Se escolha do plano de previdência for mal feita, investidor pode ter prejuízo

Nesta época, bancos oferecem planos em grande escala sob o argumento do benefício tributário; especialistas alertam para riscos

YOLANDA FORDELONE , ESTADÃO.COM.BR , ROBERTA SCRIVANO, O Estado de S.Paulo

19 de dezembro de 2011 | 03h07

Um dos produtos financeiros mais procurados no fim do ano é a previdência privada. As instituições ampliam fortemente a divulgação da modalidade para, sob o argumento da vantagem tributária, vender mais planos. Especialistas em planejamento financeiro e investimentos, porém, dizem que é preciso cuidado antes de aderir a planos desse tipo.

"O produto é bom. Mas deve ser bem usado, de acordo com o perfil específico do investidor, o que muitas vezes não acontece", comenta o consultor Mauro Calil.

"É comum aumentarem as campanhas nos bancos para a venda do produto nessa época. No impulso de abater imposto, o investidor pode acabar escolhendo errado", diz Calil. "Não é incomum a inflação deixar o rendimento líquido baixo, menor do que o da poupança, se a escolha não for a certa."

Uma das principais dúvidas sobre os planos - que pelos nomes complexos podem gerar engano no investidor - se refere ao benefício tributário dos PGBLs e dos VGBLs.

"Investir em um plano PGBL sem utilizar o benefício é um erro muito comum", exemplifica o superintendente da HSBC Seguros, Gustavo Lendimuth. O PGBL é indicado para quem faz a declaração completa do Imposto de Renda, pois no momento de recolher o IR o investidor pode o que investiu no plano para reduzir a base de cálculo do tributo em até 12% da renda bruta anual.

"Supondo que o aplicador tenha uma renda bruta anual de R$ 100 mil e que investiu 12% (R$ 12 mil) em um PGBL. Ele poderia abater o valor na declaração e pagar IR somente sobre R$ 88 mil", explica a diretora da SulAmérica, Carolina de Molla.

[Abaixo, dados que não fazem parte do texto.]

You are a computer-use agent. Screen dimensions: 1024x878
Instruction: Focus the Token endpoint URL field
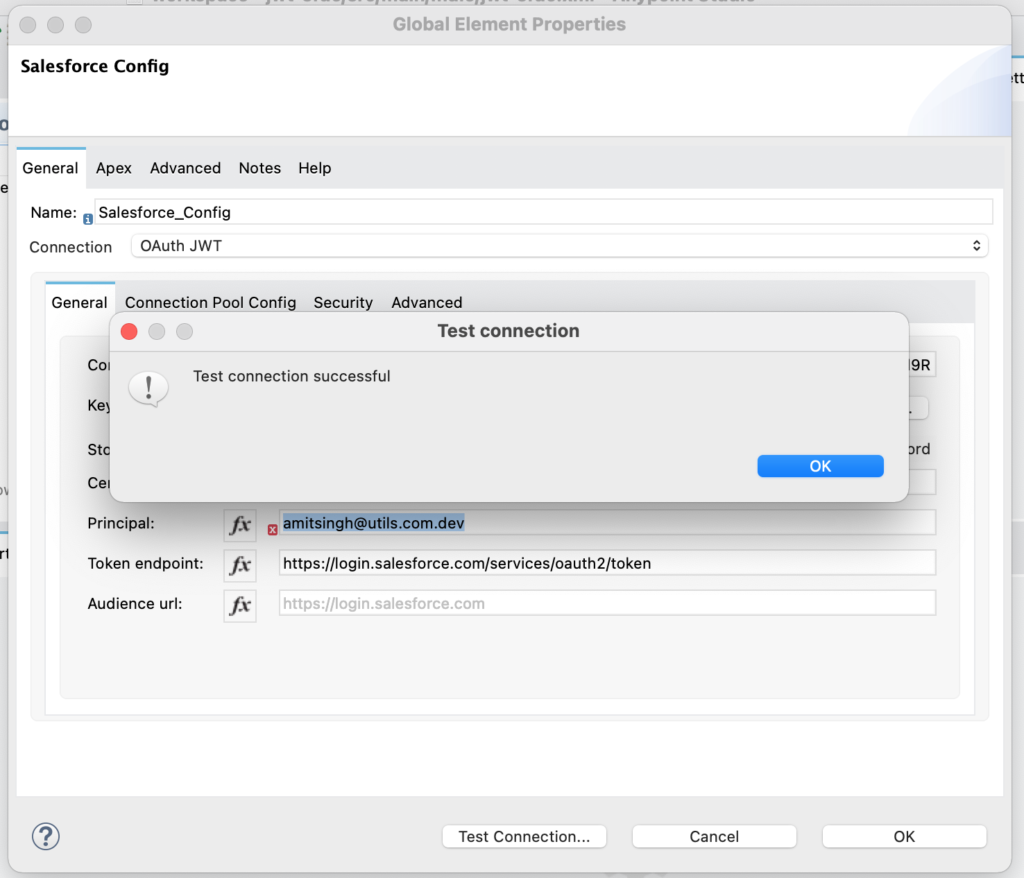[606, 563]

Ao final do investimento, quando o valor da previdência for sacado, o investidor deverá pagar IR sobre o valor total sacado. "O benefício fiscal não é uma isenção de imposto. É um adiamento que a longo prazo é interessante já que o dinheiro do imposto que ainda não foi cobrado estará rendendo", diz Lendimuth.

Se o valor investido no PGBL ultrapassar 12% da renda, já vale a pena fazer um segundo plano VGBL. Essa também é a melhor opção para pessoas isentas de IR ou que fazem a declaração simplificada. No VBGL não há redução da base do IR, mas o imposto cobrado na retirada do dinheiro recai somente sobre os rendimentos do período.

A taxa de administração também exige cuidado do investidor. Calil calcula que há cinco anos as rentabilidades líquidas dos planos ficavam em torno de 18%, com taxa de administração média de 1%. Segundo ele, a taxa não caiu, mas o retorno está em aproximadamente 9%. "Então, deve-se buscar planos com administração de até 1,5% e taxa de carregamento nula."